Secara umum, buku ini berusaha mengungkapkan permasalahan terkait posisi agama dalam ideologi negara, khususnya gagasan NASAKOM Soekarno dan relevansinya terhadap wajah politik Indonesia dewasa ini. Pembahasan dalam buku ini dibuka dengan memberikan gambaran umum tentang perdebatan ideologis antara nasionalisme, agama (Islam), dan komunisme yang dimulai sejak fase pergerakan kebangkitan nasional, fase konstruksi Indonesia, hingga proses finalisasi yang terhenti oleh keluarnya Dekrit Presiden 5 Juli 1959.

Pembahasan kemudian berlanjut pada setting sosial yang dihadapi oleh Soekarno, yang mana dimaksudkan sebagai uraian mengenai biografi dan aktifitas politiknya. Berikutnya, pembahasan tentang pokok-pokok pemikiran Soekarno dalam konstruksi ke-Indonesia-an, antara lain nasionalisme, demokrasi, revolusi, hubungan antar ideologi—nasionalisme, Islam, dan marxisme—, Pancasila, dan ajaran Islam. Dapat dikatakan, pokok-pokok pemikiran ini merupakan embrio dari gagasan Soekarno tentang NASAKOM.

 

NASAKOM dalam konteks ke-Indonesiaan

Gagasan NASAKOM Soekarno dalam konteks ke-Indonesia-an menurut penulis, dapat dijelaskan, yaitu pertama, sebagai tafsir atas Pancasila dalam bidang ideologi. Dalam hal ini, NASAKOM tidak hanya merupakan realitas ideologi yang hidup di Indonesia, tetapi juga “wajah lain” dari Trisila yang pernah diungkapkan oleh Soekarno sebagai perasan dari Pancasila, yaitu Ketuhanan Yang Maha Esa, sosio-nasionalisme, dan sosio-demokrasi.

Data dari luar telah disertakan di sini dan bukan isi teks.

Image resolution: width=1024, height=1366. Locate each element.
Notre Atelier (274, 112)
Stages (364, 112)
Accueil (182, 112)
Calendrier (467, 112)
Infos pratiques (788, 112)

Kedua, sebagai federasi ideologi, yang menyatukan ideologi besar yang ada di dunia. Di sini, tampak bahwa NASAKOM sebagai tafsir Pancasila, tidak hanya diharapkan menjadi ideologi yang dapat diterima dalam skala nasional, tetapi juga menjadi ideologi besar di dunia Internasional.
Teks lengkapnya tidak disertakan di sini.